**Exercise goal**:
All entries below must be given again word for word.

**Extracted material**:
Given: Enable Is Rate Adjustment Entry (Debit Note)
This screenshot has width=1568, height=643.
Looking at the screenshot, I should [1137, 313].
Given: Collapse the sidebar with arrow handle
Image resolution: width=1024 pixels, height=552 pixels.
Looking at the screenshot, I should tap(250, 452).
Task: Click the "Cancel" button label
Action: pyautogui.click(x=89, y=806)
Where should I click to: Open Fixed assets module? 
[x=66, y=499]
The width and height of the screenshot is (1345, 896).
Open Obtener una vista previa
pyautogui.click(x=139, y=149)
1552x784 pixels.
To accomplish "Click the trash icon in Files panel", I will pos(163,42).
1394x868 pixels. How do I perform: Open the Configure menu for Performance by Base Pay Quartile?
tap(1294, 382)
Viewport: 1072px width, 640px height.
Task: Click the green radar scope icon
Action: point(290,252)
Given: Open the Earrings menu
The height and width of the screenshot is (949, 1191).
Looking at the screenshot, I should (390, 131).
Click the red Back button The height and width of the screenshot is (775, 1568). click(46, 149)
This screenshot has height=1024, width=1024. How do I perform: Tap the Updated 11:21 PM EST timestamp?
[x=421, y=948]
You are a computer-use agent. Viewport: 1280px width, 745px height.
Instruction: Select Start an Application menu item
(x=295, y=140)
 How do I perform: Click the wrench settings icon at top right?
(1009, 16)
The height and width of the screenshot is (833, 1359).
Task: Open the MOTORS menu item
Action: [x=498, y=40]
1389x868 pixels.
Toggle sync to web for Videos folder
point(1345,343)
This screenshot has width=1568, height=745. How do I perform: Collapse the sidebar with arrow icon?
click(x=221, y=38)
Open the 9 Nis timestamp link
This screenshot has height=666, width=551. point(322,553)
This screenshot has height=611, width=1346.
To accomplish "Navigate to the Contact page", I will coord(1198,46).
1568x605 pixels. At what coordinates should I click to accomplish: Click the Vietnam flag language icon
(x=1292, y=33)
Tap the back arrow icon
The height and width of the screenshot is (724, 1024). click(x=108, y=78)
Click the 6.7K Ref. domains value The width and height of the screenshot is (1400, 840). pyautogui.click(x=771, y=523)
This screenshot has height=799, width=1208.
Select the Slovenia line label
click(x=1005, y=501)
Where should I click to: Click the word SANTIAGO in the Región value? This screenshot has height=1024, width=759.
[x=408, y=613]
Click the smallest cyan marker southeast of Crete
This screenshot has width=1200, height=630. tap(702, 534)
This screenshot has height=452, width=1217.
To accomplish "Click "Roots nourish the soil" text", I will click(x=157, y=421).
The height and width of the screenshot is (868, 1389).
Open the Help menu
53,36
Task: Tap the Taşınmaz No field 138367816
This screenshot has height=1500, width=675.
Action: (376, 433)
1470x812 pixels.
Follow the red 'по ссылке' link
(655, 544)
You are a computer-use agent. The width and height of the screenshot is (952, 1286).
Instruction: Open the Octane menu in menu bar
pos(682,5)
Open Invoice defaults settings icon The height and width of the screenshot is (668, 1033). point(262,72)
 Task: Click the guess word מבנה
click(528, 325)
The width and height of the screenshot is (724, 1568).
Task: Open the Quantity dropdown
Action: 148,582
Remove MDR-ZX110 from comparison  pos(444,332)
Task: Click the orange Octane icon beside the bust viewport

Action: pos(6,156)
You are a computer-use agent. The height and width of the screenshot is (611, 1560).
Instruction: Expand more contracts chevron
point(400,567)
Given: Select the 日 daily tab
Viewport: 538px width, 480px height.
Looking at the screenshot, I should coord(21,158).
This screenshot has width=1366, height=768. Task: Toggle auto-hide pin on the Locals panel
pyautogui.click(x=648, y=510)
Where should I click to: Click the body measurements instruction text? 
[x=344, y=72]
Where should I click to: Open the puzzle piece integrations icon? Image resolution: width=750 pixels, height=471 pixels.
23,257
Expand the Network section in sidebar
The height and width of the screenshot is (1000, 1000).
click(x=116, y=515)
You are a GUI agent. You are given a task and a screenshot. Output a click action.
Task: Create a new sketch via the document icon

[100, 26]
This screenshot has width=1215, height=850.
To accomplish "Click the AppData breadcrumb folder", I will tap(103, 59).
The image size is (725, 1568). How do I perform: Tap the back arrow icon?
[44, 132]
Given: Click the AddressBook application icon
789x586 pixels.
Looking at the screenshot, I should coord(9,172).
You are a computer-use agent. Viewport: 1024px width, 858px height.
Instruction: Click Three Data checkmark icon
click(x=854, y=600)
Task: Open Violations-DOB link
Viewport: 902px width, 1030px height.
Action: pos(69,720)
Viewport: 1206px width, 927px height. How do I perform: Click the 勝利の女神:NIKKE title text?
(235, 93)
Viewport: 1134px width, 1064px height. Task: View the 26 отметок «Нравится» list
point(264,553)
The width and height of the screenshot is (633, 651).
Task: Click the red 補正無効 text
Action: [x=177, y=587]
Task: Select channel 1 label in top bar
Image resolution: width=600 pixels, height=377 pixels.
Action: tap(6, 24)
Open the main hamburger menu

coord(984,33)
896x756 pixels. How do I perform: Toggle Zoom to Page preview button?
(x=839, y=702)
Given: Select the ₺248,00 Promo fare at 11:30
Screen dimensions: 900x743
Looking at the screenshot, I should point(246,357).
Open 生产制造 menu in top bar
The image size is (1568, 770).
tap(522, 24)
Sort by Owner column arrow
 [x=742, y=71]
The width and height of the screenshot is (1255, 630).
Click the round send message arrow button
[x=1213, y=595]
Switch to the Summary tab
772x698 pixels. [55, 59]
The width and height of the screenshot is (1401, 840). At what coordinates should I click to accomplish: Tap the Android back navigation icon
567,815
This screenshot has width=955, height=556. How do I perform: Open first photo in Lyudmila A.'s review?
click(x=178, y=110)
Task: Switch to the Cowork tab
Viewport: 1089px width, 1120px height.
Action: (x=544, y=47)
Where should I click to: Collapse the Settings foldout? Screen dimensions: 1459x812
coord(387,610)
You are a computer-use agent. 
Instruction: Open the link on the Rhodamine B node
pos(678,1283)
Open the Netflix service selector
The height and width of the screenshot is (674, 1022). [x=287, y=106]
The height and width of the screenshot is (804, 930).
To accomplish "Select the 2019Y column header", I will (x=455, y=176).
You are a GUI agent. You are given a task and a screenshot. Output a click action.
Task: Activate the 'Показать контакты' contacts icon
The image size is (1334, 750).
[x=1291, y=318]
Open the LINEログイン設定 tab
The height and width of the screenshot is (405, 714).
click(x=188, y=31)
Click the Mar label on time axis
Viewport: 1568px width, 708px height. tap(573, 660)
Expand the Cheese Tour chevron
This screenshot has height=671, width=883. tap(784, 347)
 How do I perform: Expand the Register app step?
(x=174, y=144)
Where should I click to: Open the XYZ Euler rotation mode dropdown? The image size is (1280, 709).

**Answer section**:
Given: Enable Is Rate Adjustment Entry (Debit Note)
This screenshot has width=1568, height=643.
Looking at the screenshot, I should [1137, 313].
Given: Collapse the sidebar with arrow handle
Image resolution: width=1024 pixels, height=552 pixels.
Looking at the screenshot, I should tap(250, 452).
Task: Click the "Cancel" button label
Action: pyautogui.click(x=89, y=806)
Where should I click to: Open Fixed assets module? 
[x=66, y=499]
The width and height of the screenshot is (1345, 896).
Open Obtener una vista previa
pyautogui.click(x=139, y=149)
1552x784 pixels.
To accomplish "Click the trash icon in Files panel", I will pos(163,42).
1394x868 pixels. How do I perform: Open the Configure menu for Performance by Base Pay Quartile?
tap(1294, 382)
Viewport: 1072px width, 640px height.
Task: Click the green radar scope icon
Action: point(290,252)
Given: Open the Earrings menu
The height and width of the screenshot is (949, 1191).
Looking at the screenshot, I should (390, 131).
Click the red Back button The height and width of the screenshot is (775, 1568). click(46, 149)
This screenshot has height=1024, width=1024. How do I perform: Tap the Updated 11:21 PM EST timestamp?
[x=421, y=948]
You are a computer-use agent. Viewport: 1280px width, 745px height.
Instruction: Select Start an Application menu item
(x=295, y=140)
 How do I perform: Click the wrench settings icon at top right?
(1009, 16)
The height and width of the screenshot is (833, 1359).
Task: Open the MOTORS menu item
Action: [x=498, y=40]
1389x868 pixels.
Toggle sync to web for Videos folder
point(1345,343)
This screenshot has width=1568, height=745. How do I perform: Collapse the sidebar with arrow icon?
click(x=221, y=38)
Open the 9 Nis timestamp link
This screenshot has height=666, width=551. point(322,553)
This screenshot has height=611, width=1346.
To accomplish "Navigate to the Contact page", I will coord(1198,46).
1568x605 pixels. At what coordinates should I click to accomplish: Click the Vietnam flag language icon
(x=1292, y=33)
Tap the back arrow icon
The height and width of the screenshot is (724, 1024). click(x=108, y=78)
Click the 6.7K Ref. domains value The width and height of the screenshot is (1400, 840). pyautogui.click(x=771, y=523)
This screenshot has height=799, width=1208.
Select the Slovenia line label
click(x=1005, y=501)
Where should I click to: Click the word SANTIAGO in the Región value? This screenshot has height=1024, width=759.
[x=408, y=613]
Click the smallest cyan marker southeast of Crete
This screenshot has width=1200, height=630. tap(702, 534)
This screenshot has height=452, width=1217.
To accomplish "Click "Roots nourish the soil" text", I will click(x=157, y=421).
The height and width of the screenshot is (868, 1389).
Open the Help menu
53,36
Task: Tap the Taşınmaz No field 138367816
This screenshot has height=1500, width=675.
Action: (376, 433)
1470x812 pixels.
Follow the red 'по ссылке' link
(655, 544)
You are a computer-use agent. The width and height of the screenshot is (952, 1286).
Instruction: Open the Octane menu in menu bar
pos(682,5)
Open Invoice defaults settings icon The height and width of the screenshot is (668, 1033). point(262,72)
 Task: Click the guess word מבנה
click(528, 325)
The width and height of the screenshot is (724, 1568).
Task: Open the Quantity dropdown
Action: 148,582
Remove MDR-ZX110 from comparison  pos(444,332)
Task: Click the orange Octane icon beside the bust viewport

Action: pos(6,156)
You are a computer-use agent. The height and width of the screenshot is (611, 1560).
Instruction: Expand more contracts chevron
point(400,567)
Given: Select the 日 daily tab
Viewport: 538px width, 480px height.
Looking at the screenshot, I should coord(21,158).
This screenshot has width=1366, height=768. Task: Toggle auto-hide pin on the Locals panel
pyautogui.click(x=648, y=510)
Where should I click to: Click the body measurements instruction text? 
[x=344, y=72]
Where should I click to: Open the puzzle piece integrations icon? Image resolution: width=750 pixels, height=471 pixels.
23,257
Expand the Network section in sidebar
The height and width of the screenshot is (1000, 1000).
click(x=116, y=515)
You are a GUI agent. You are given a task and a screenshot. Output a click action.
Task: Create a new sketch via the document icon

[100, 26]
This screenshot has width=1215, height=850.
To accomplish "Click the AppData breadcrumb folder", I will tap(103, 59).
The image size is (725, 1568). How do I perform: Tap the back arrow icon?
[44, 132]
Given: Click the AddressBook application icon
789x586 pixels.
Looking at the screenshot, I should coord(9,172).
You are a computer-use agent. Viewport: 1024px width, 858px height.
Instruction: Click Three Data checkmark icon
click(x=854, y=600)
Task: Open Violations-DOB link
Viewport: 902px width, 1030px height.
Action: pos(69,720)
Viewport: 1206px width, 927px height. How do I perform: Click the 勝利の女神:NIKKE title text?
(235, 93)
Viewport: 1134px width, 1064px height. Task: View the 26 отметок «Нравится» list
point(264,553)
The width and height of the screenshot is (633, 651).
Task: Click the red 補正無効 text
Action: [x=177, y=587]
Task: Select channel 1 label in top bar
Image resolution: width=600 pixels, height=377 pixels.
Action: tap(6, 24)
Open the main hamburger menu

coord(984,33)
896x756 pixels. How do I perform: Toggle Zoom to Page preview button?
(x=839, y=702)
Given: Select the ₺248,00 Promo fare at 11:30
Screen dimensions: 900x743
Looking at the screenshot, I should point(246,357).
Open 生产制造 menu in top bar
The image size is (1568, 770).
tap(522, 24)
Sort by Owner column arrow
 [x=742, y=71]
The width and height of the screenshot is (1255, 630).
Click the round send message arrow button
[x=1213, y=595]
Switch to the Summary tab
772x698 pixels. [55, 59]
The width and height of the screenshot is (1401, 840). At what coordinates should I click to accomplish: Tap the Android back navigation icon
567,815
This screenshot has width=955, height=556. How do I perform: Open first photo in Lyudmila A.'s review?
click(x=178, y=110)
Task: Switch to the Cowork tab
Viewport: 1089px width, 1120px height.
Action: (x=544, y=47)
Where should I click to: Collapse the Settings foldout? Screen dimensions: 1459x812
coord(387,610)
You are a computer-use agent. 
Instruction: Open the link on the Rhodamine B node
pos(678,1283)
Open the Netflix service selector
The height and width of the screenshot is (674, 1022). [x=287, y=106]
The height and width of the screenshot is (804, 930).
To accomplish "Select the 2019Y column header", I will (x=455, y=176).
You are a GUI agent. You are given a task and a screenshot. Output a click action.
Task: Activate the 'Показать контакты' contacts icon
The image size is (1334, 750).
[x=1291, y=318]
Open the LINEログイン設定 tab
The height and width of the screenshot is (405, 714).
click(x=188, y=31)
Click the Mar label on time axis
Viewport: 1568px width, 708px height. tap(573, 660)
Expand the Cheese Tour chevron
This screenshot has height=671, width=883. tap(784, 347)
 How do I perform: Expand the Register app step?
(x=174, y=144)
Where should I click to: Open the XYZ Euler rotation mode dropdown? The image size is (1280, 709).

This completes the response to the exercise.